--- Passage provided ---

A Machine Learning Approach for Movement Monitoring in Clustered Workplaces to Control COVID-19 Based on Geofencing and Fusion of Wi-Fi and Magnetic Field Metrics

The ubiquitous existence of COVID-19 has required the management of congested areas such as workplaces. As a result, the use of a variety of inspiring tools to deal with the spread of COVID-19 has been required, including internet of things, artificial intelligence (AI), machine learning (ML), and geofencing technologies. In this work, an efficient approach based on the use of ML and geofencing technology is proposed to monitor and control the density of persons in workplaces during working hours. In particular, the workplace environment is divided into a number of geofences in which each person is associated with a set of geofences that make up their own cluster using a dynamic user-centric clustering scheme. Different metrics are used to generate a unique geofence digital signature (GDS) such as Wi-Fi basic service set identifier, Wi-Fi received signal strength indication, and magnetic field data, which can be collected using the person's smartphone. Then, these metrics are utilized by different ML techniques to generate the GDS for each indoor geofence and each building geofence as well as to detect whether the person is in their cluster. In addition, a Layered-Architecture Geofence Division method is considered to reduce the processing overhead at the person's smartphone. Our experimental results demonstrate that the proposed approach can perform well in a real workplace environment. The results show that the system accuracy is about 98.25% in indoor geofences and 76% in building geofences.

--- Supplied information ---

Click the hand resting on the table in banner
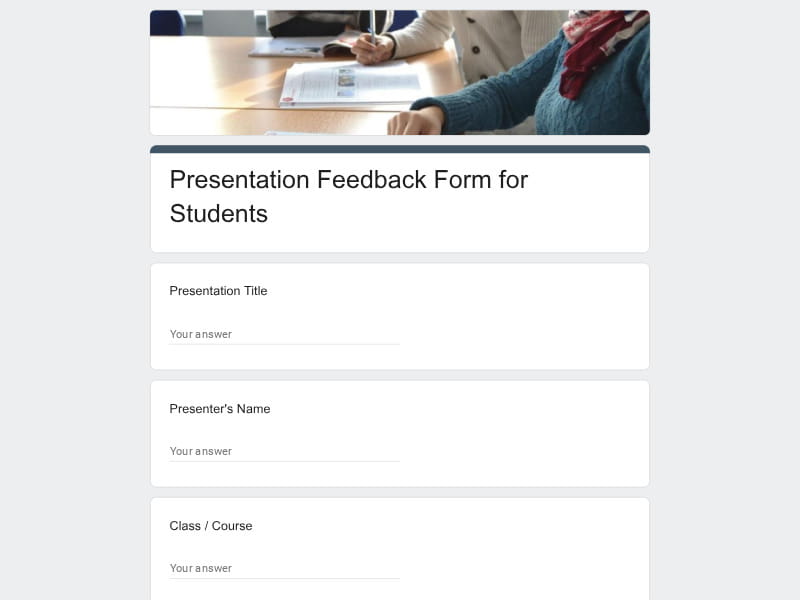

---

◆ **What you should do**
Extract the abstract on machine-learning movement monitoring for COVID-19 in its entirety, word for word. Work from the abstract alone.

◆ **Task result**
A Machine Learning Approach for Movement Monitoring in Clustered Workplaces to Control COVID-19 Based on Geofencing and Fusion of Wi-Fi and Magnetic Field Metrics

The ubiquitous existence of COVID-19 has required the management of congested areas such as workplaces. As a result, the use of a variety of inspiring tools to deal with the spread of COVID-19 has been required, including internet of things, artificial intelligence (AI), machine learning (ML), and geofencing technologies. In this work, an efficient approach based on the use of ML and geofencing technology is proposed to monitor and control the density of persons in workplaces during working hours. In particular, the workplace environment is divided into a number of geofences in which each person is associated with a set of geofences that make up their own cluster using a dynamic user-centric clustering scheme. Different metrics are used to generate a unique geofence digital signature (GDS) such as Wi-Fi basic service set identifier, Wi-Fi received signal strength indication, and magnetic field data, which can be collected using the person's smartphone. Then, these metrics are utilized by different ML techniques to generate the GDS for each indoor geofence and each building geofence as well as to detect whether the person is in their cluster. In addition, a Layered-Architecture Geofence Division method is considered to reduce the processing overhead at the person's smartphone. Our experimental results demonstrate that the proposed approach can perform well in a real workplace environment. The results show that the system accuracy is about 98.25% in indoor geofences and 76% in building geofences.